On Sun, 09 Sep 2007 20:57:17 +0530, Rony ronbillypop@yahoo.co.uk said:
Pradeepto Bhattacharya wrote:
Hi,
On 9/9/07, Rony ronbillypop@yahoo.co.uk wrote:
Its not KDE4. Its the one for Kubuntu 6.10. The KDE is 3.5.5 and KSpread 1.5.2.
Check the latest release, though I doubt 1.6 is available for Dapper. If you are brave enough, download the tarball and build it. Or try it on Fiesty or Gutsy. I am assuming one of those two will have 1.6.x. Actually 1.6.2 should be available for Fiesty and 1.6.3 is available for Gutsy. Try those if you can, check if you can reproduce the issue and if so submit a bug report ... oh wait ... it should not have bugs right?
I don't have Gutsy or Fiesty loaded.
It should not have any bugs.
This is the most hilarious statement ever! What is this? Utopia?

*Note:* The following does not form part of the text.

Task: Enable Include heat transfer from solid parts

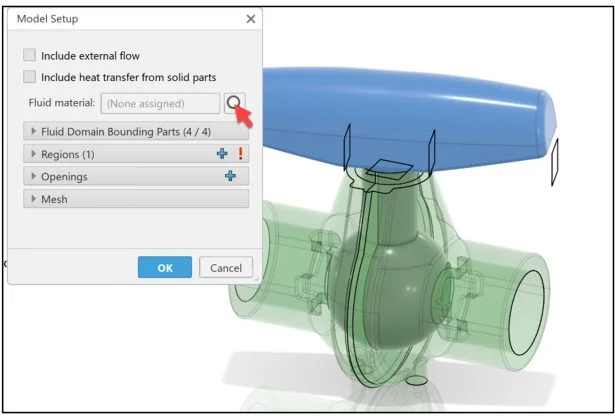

Please do show me a software ( free or non-free ) without any bugs. I wonder why they ever create bugzilla or trac or any bug tracking software. And btw, unknown bugs *are* bugs.
It is not hilarious when M$ Office multi-user license will be procured, in the new machines that will be supplied, due to the critical nature of the work.
And you think microsoft products are bug free? there are not Tuesday patch application marathons? I think that the mismatch between your expectations and reality might indeed be the cause of merriment in many.
I don't expect buggy packages to be available on repos even after newer versions are out.
*Shrug*. Again, your expectations do not seem to match reality as it exists. Packages on repos are often unchanged, unless there is a security bug, in which case, _other_, newer packages are added to the security site.
Package updates happen when people move to do the work. I have often found that sometimes the person doing the work needs to be oneself; and then feeding back the work to the community makes it all go around.
BTW, most M$ users who use non-licensed copies, are using software copies that are quite some years old, they have no access to updates, yet they hardly find any problems or bugs in their software and are happily using them.
Err, I guess then there is no point for them to move to anything else, is there?. All these stories I read about botnets now containing several millions of machines must be all irrelevant, somehow.